╭─ Given entries
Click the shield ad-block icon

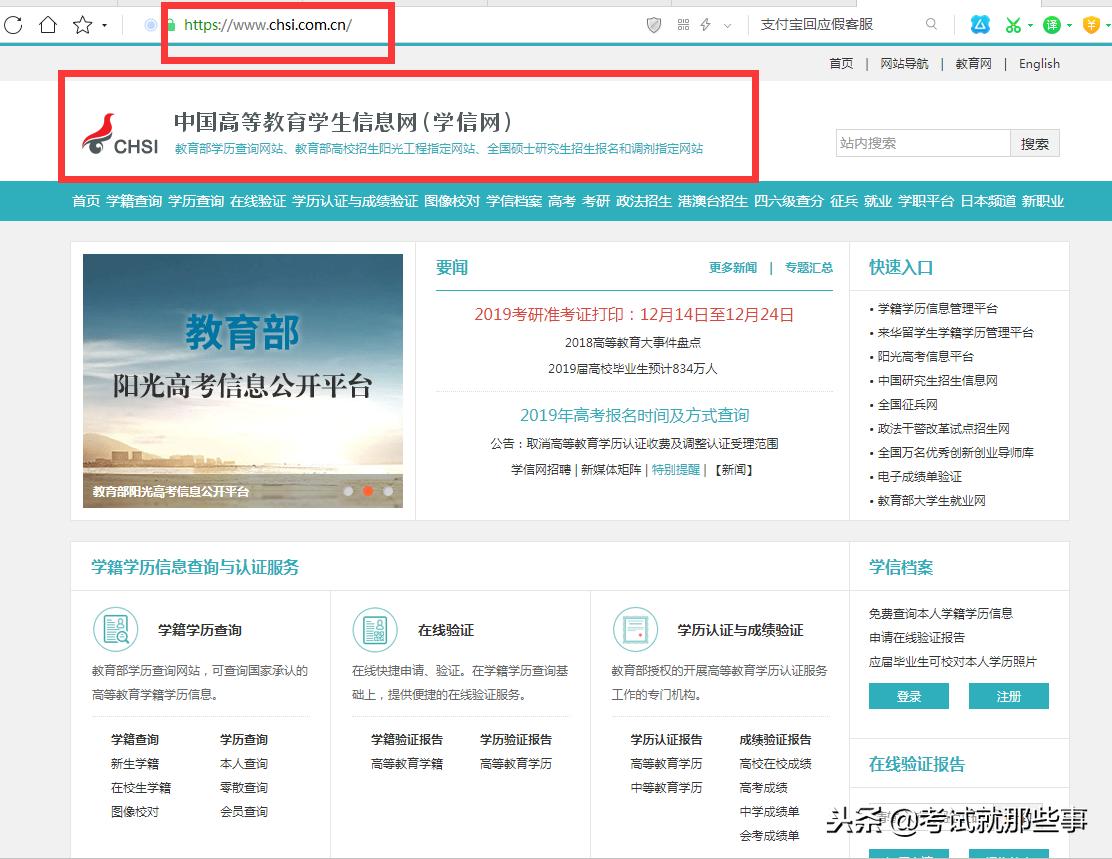coord(654,25)
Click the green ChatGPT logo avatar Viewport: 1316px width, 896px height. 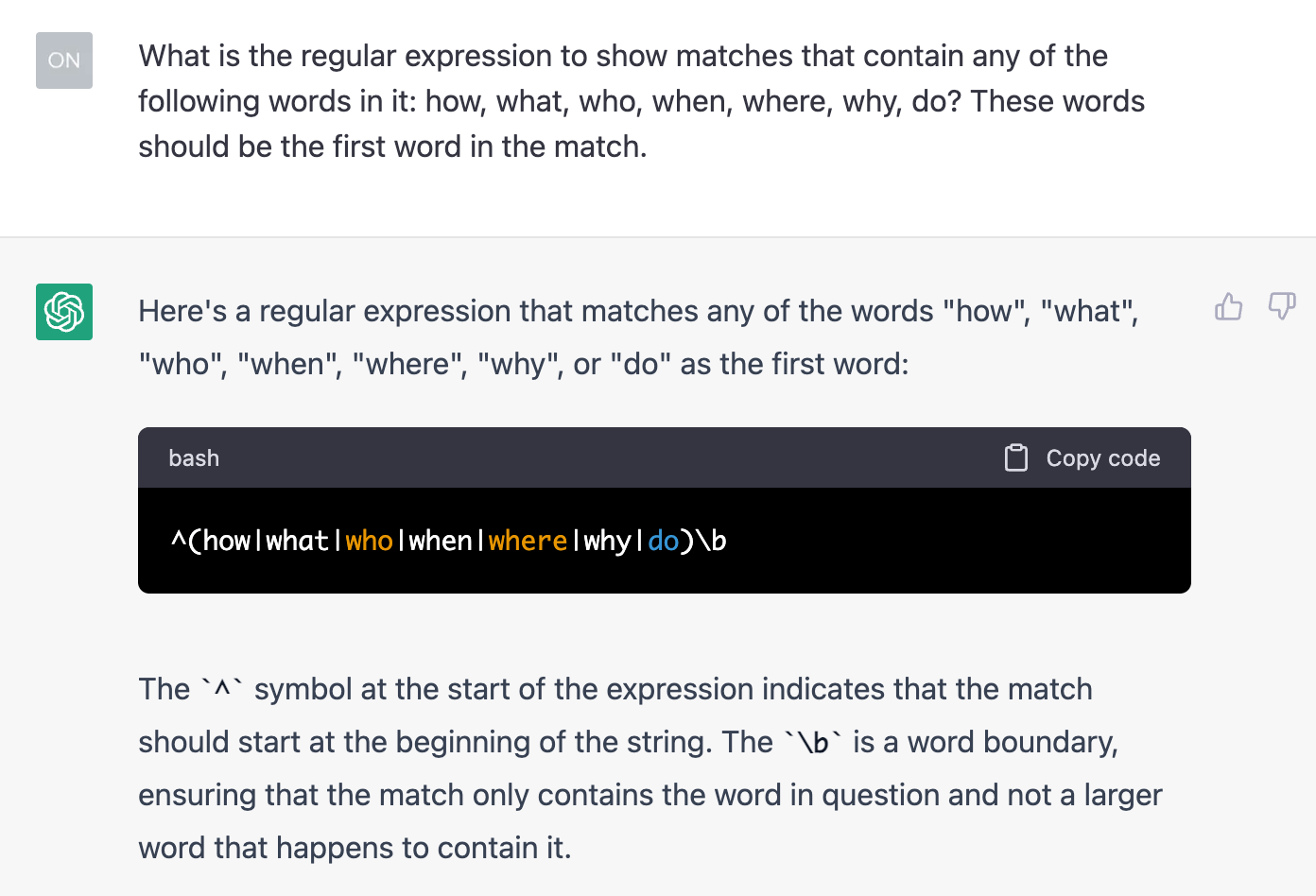click(x=64, y=312)
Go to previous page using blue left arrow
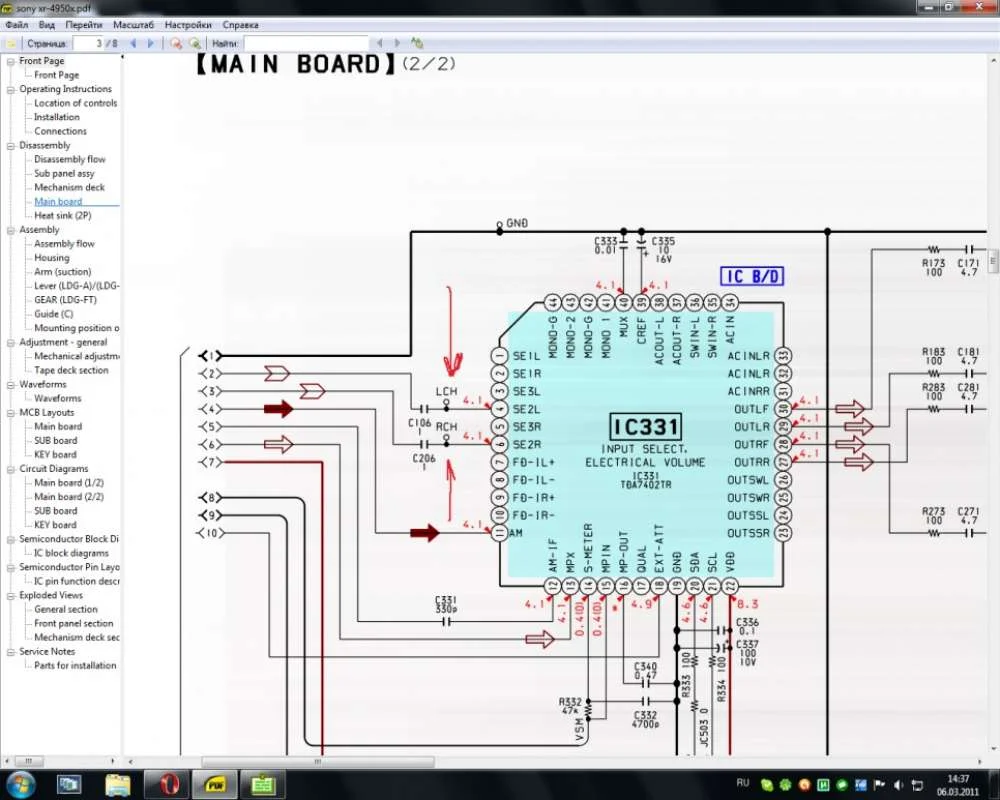The height and width of the screenshot is (800, 1000). [x=133, y=44]
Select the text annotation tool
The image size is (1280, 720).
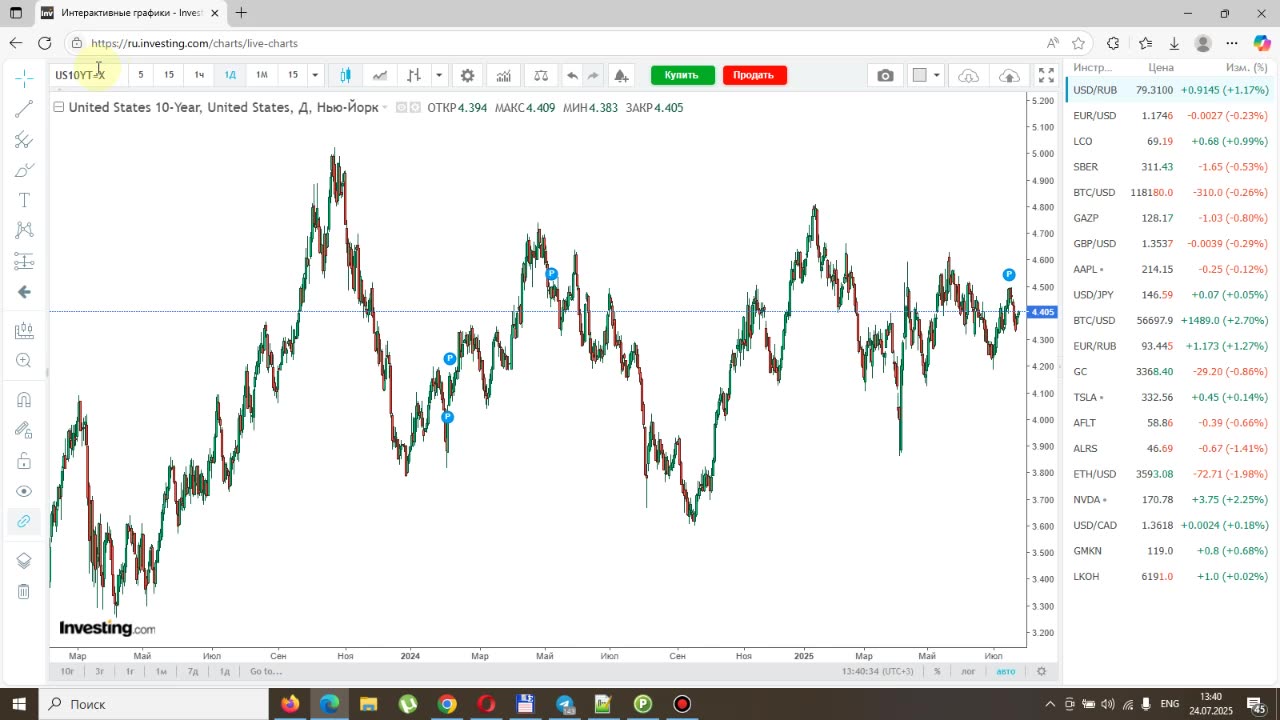point(24,200)
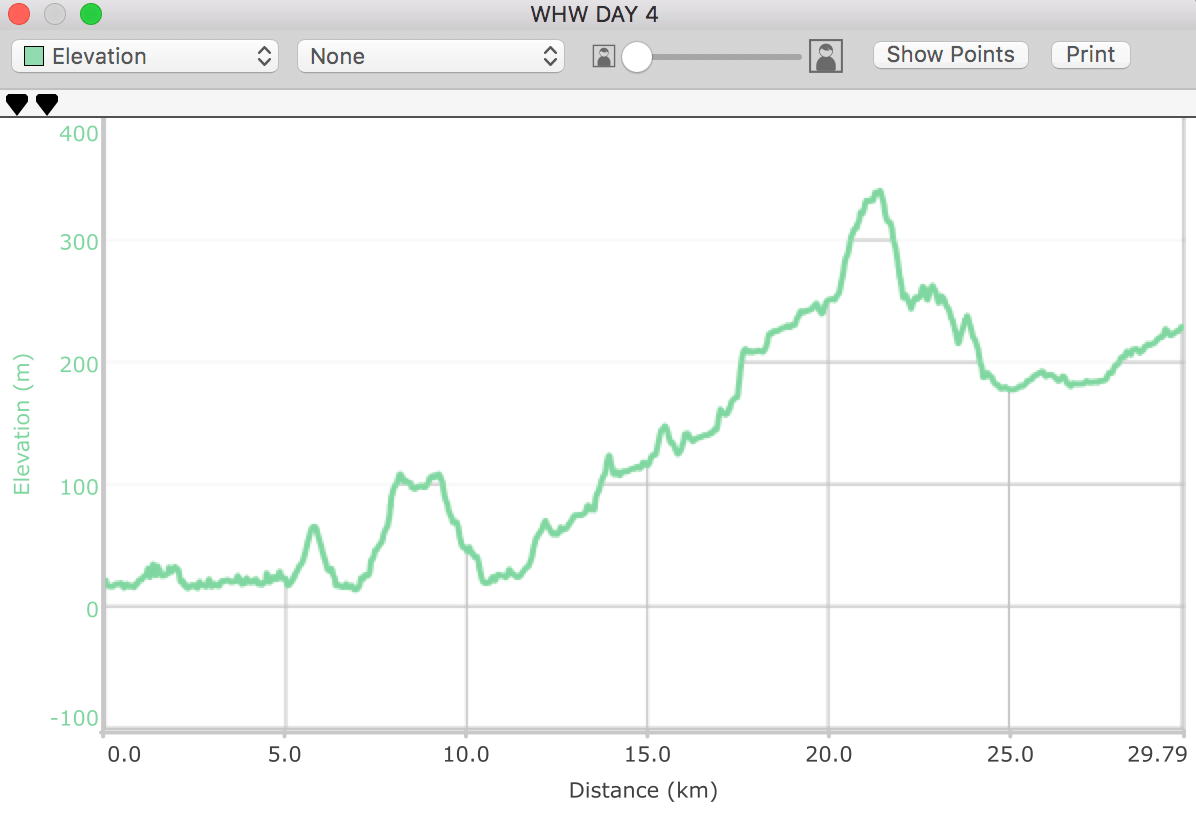Select the left black range marker

[x=17, y=104]
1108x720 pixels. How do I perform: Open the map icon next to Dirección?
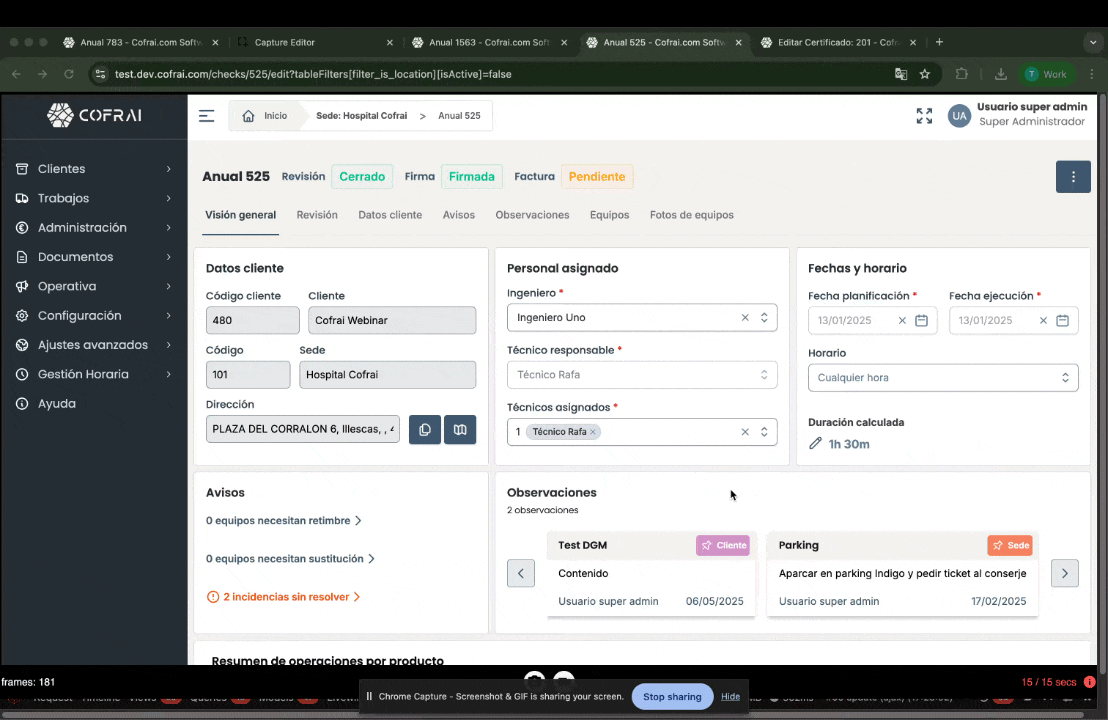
╰─
_Work instruction_:
The reply should consist only of the lines running from the one with "Go to previous page using blue left arrow" through the end of the material, both included, copied exactly; please omit pictures.

_The completed task_:
Go to previous page using blue left arrow
The height and width of the screenshot is (800, 1000). [x=133, y=44]
Select the text annotation tool
The image size is (1280, 720).
point(24,200)
Select the left black range marker

[x=17, y=104]
1108x720 pixels. How do I perform: Open the map icon next to Dirección?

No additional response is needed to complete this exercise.